O comportamento de Matilde é mais bem compreendido quando tenta de tudo para salvar a honra da filha – e, consequentemente, do marido – diante da proximidade do amante de Maria, não conseguindo ver nada de positivo naquela relação, além do que seus olhos, envolvidos nesses aspectos de “honradez e pureza”, conseguiam admitir. Para a mãe, José queria apenas se aproveitar da ingenuidade de Maria. E, se o rapaz conseguisse, não só sua filha estaria desonrada, mas, e pior, seu marido estaria perdido.

O sofrimento e a dor são aceitáveis e necessários em uma vida permeada de normas e padrões religiosos, pois esses princípios justificariam qualquer adversidade e renúncia, mesmo que isso significasse a infelicidade da filha. Era essa a atitude tomada por Matilde, que justificava as dificuldades e sofrimentos pela necessidade de uma vida de retidão, que, apesar de difícil, para ela seriam virtude e salvação. Nessa perspectiva, Teixeira (2011) reflete que o significado da religião não é tanto acabar com o sofrimento, mas torná-lo suportável, algo que tenha sentido no contexto da vida;

com isso, nas situações de sofrimento, a necessidade de significado é tão grande quanto a necessidade da felicidade.

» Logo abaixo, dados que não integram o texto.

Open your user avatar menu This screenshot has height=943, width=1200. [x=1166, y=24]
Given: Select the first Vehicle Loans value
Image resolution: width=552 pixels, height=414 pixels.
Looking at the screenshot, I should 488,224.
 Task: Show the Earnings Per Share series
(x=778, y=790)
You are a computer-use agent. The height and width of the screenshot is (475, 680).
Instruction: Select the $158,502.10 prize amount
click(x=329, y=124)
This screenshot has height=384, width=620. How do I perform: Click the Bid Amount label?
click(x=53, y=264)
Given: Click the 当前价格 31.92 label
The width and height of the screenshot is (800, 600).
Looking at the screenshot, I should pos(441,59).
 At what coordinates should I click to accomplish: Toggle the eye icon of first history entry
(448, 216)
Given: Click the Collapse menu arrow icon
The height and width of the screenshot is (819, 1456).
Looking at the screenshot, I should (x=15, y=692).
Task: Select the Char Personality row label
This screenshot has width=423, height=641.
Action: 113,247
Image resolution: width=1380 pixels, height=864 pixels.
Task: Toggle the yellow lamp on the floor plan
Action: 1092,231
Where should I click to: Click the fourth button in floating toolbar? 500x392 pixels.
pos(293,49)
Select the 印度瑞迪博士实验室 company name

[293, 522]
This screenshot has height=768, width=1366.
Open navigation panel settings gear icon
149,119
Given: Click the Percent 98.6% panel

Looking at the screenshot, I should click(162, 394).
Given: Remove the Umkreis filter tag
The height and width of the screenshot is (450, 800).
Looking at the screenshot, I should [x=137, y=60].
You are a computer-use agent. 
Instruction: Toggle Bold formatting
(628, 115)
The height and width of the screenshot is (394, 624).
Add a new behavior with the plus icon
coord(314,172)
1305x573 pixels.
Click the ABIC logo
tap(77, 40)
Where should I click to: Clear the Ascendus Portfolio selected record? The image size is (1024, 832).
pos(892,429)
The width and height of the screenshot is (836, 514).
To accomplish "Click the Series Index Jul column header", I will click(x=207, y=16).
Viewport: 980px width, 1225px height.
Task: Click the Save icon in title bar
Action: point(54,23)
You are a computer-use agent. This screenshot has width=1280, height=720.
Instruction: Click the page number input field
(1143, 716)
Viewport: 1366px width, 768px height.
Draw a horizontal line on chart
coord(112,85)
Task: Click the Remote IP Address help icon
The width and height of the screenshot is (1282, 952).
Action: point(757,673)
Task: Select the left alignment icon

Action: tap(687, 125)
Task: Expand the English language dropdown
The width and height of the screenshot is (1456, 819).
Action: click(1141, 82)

A rotina de religiosidade austera, sem divertimentos, imposta a Maria está evidente no trecho em que o narrador afirma que ela trabalhava de dia e “de noite rezava o terço à Virgem Maria” (CASTELO BRANCO, 1991, p. 8). Nesse trecho, o

narrador moralista expõe o seu julgamento sobre o caráter de Maria José, aprovando a sua pureza, admirada pela mãe e pela vizinhança, conforme anteriormente explicamos. Fica implícita a aprovação social devido às condutas religiosas rígidas às quais a personagem estava submetida.

Como vimos em capítulos anteriores, há na narrativa comentários acalorados, fundamentalmente religiosos, associando a inocência de Maria ao sagrado e a perdição da personagem ao profano.